José Hierro, ochenta años de poesía esencial

3 abril, 2002 02:00

José Hierro

El 3 de abril cumple 80 años José Hierro, el poeta de la música y el mar, de la alucinación, la vida y el llanto. Un autor esencial que ilumina el último medio siglo poético y que ha sabido acercarse al lector desde la sencillez aparente y desnuda. Antes, hace treinta, compartió con Luce López-Baralt un buen puñado de poemas y relatos inéditos que no quiso que le devolviera y que verán la luz el próximo otoño. López-Baralt cuenta su historia en la Primera palabra y El Cultural publica "Fresas de Aranjuez", un cuento sin fecha pero que es posible datar a finales de los 50. También como homenaje, ocho jóvenes poetas le dedican sus últimos versos. Porque si "después de todo, todo ha sido nada/ aunque un día lo fue todo", todo, o casi todo, son hoy sus versos. Además, el poeta descubre su abecedario más íntimo y personal, e ilustra estas páginas con sus últimos dibujos.

FRESAS DE ARANJUEZ
por José Hierro

La encontré cerca de "Parque Oro". Ya sabéis: un café frecuentado por esta clase de chicas. Me acerqué a ella.
-Hola- dije. Se me quedó mirando con irónico asombro. No me desconcerté, aunque tenía motivos. Desde luego no había imaginado que se iba a arrojar en mis brazos, llorando de alegría y sorpresa, pero tampoco esperaba que no me recordase. Volví a hablar después de unos segundos de silencio. -¿No te acuerdas de mí?
Su gesto de asombro era ahora verdadero. -Espera -surrurró, poniéndome una mano sobre el hombro. Rebuscaba en su memoria, como en un bolso lleno de los más heterogéneos objetos. -Ya sé... -pronunciaba las palabras con dejadez, perdida la mirada, -Eres Generoso Plaza...
-Caliente -respondí. Y luego, -Soy el otro.
Ya sé que esto parece jugar a los despropósitos. No resultará muy claro esto de "el otro" para quien no haya vivido aquellos días en nuestro grupo de muchachos. Generoso y yo éramos los inseparables.
-Ah, bueno, entonces eres Paco. Estoy despistada, perdona. Ha pasado tanto tiempo... ¿Qué ha sido de tu vida?
-¿Vives en Madrid? -volvió a preguntar.
-Sí. ¿Y tú?
-También.
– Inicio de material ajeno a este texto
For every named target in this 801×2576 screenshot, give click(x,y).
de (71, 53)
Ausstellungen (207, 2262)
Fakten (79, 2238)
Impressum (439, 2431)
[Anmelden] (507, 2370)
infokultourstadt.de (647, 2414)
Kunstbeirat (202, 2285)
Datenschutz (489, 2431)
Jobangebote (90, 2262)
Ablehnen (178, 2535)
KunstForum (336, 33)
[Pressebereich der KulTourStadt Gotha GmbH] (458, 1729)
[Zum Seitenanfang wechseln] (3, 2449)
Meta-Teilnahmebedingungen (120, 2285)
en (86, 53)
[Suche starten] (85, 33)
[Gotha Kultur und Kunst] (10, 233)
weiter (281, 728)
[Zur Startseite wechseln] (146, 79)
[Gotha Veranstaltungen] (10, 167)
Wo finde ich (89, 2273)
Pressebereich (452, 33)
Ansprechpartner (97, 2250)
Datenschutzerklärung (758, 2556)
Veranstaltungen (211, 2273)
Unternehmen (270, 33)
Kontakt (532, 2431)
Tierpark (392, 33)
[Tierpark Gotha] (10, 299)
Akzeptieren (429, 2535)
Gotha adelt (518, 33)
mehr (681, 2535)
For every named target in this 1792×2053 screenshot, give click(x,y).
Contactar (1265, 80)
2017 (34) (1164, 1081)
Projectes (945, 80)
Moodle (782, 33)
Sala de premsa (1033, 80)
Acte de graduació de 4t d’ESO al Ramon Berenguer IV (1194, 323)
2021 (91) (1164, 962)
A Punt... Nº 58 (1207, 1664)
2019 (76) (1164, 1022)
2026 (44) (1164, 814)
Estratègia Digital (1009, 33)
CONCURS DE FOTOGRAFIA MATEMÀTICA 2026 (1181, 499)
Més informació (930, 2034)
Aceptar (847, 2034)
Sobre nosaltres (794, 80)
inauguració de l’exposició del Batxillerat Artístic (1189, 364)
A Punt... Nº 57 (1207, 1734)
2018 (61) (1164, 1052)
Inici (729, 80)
Hace casi diez años.
Debí haber callado, pero hablé, y dije una mentira y una tontería innecesarias.
-Estás muy guapa todavía -exclamé, sobrevolando, en círculos cada vez más cerrados, sobre nuestra conversación que imaginé tantas veces. Nada más decirlo, me di cuenta de mi torpeza. Podía pasar la mentira -ya no estaba muy guapa-, aunque resultaba fuera de lugar, pues sería lo mismo que le dirían quienes se acercasen a ella con las intenciones que es de suponer. Pero era imperdonable aquel "todavía", ligado demasiado estrechamente con su edad. Me correspondió.
-Qué calvo te has quedado. ¿Es que piensas mucho?
-¡Vaya! -repliqué, haciendo gala de lacónica estupidez. Empecé a darme cuenta de que la situación se me escapaba de la mano. La conversación se tornaba, segundo a segundo, menos íntima. Rompió ella un silencio penoso.
-¿Te casaste?
-No, ni pienso hacerlo. -Tuve en la punta de la lengua una pregunta, perfectamente inocua, pero que en este momento hubiese resultado sumamente impertinente. "¿A qué te dedicas?", supe callar a tiempo. -¿A dónde vas ahora? -pregunté.
-Ahí -indicó con la cabeza "Parque Oro". -¿Y tú?
-A trabajar.
-Bueno, pues hasta la vista.
Nos despedimos así. Seguí mi camino sin mirar atrás. Oí que me llamaba.
-Suelo caer por aquí todas las noches, después de la salida de los cines. Si alguna vez quieres verme...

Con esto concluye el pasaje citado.